### [SELECTED EXCERPT]

----------

Why the precipitous drop?
There’s a clue in the writing that I’m now doing for fun on Substack. I just have an audience of a few thousand email subscribers, and as a result, it’s not nearly the same level of pressure as writing on my main blog which has crossed into a few hundred thousand. For those posts, I usually end up planning them diligently, having other people review it, and as a result, they end up being super long and high quality — but too much so, I think. Yet I find it super hard to change my underlying behavior.
If you’ve read about creative work online, you’ll undoubtably run into Ira Glass’s videos on the creative process. Here’s a two minute summary — I encourage you to quickly watch.
The tldr; is that there’s a mismatch between your taste, and your skill level in being able to hit your own taste threshold is mismatched, particularly early on. A beginner will usually have a higher taste bar than what they are able to produce. Thus they hate their own work for years and years, until they are able to make something they think is good.

----------

### [INFORMATION PROVIDED]
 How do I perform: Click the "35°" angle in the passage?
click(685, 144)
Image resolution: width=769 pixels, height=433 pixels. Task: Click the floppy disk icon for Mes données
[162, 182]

----------

### [EXERCISE DETAILS]
Resume the essay on writing and creative taste, starting after its final sentence. The listing has no connection to the text.

### [WRITTEN REPLY]
I think the same thing goes for the blogging I’ve done over the years. My most popular and best written post might get 100,000x more traffic than something that I dash off. As a result, I’ve come to develop a taste for what’s high quality versus not. Each time I put a lot of work into something and it resonates, my bar goes up. After more than a decade, my bar is now altogether too high. Over the years, I now tend to hold back writing the little short pieces that helped me learn and hone my own thinking. It starts to reduce my volume dramatically.
It reminds me a little bit of the central innovation in Snapchat’s ephemeral content — making photos last just a few seconds means that you can take pics of all the dumb stuff, mostly selfies, in addition to the carefully composed content. Whereas a true Instagram post ends up reflecting just the very best.
Twitter eventually has become kind of a dumping ground for ideas in that it’s mostly ephemeral. I test ideas there, and if they work, I end up writing more. But somehow, it’s not the same as just writing whenever I want.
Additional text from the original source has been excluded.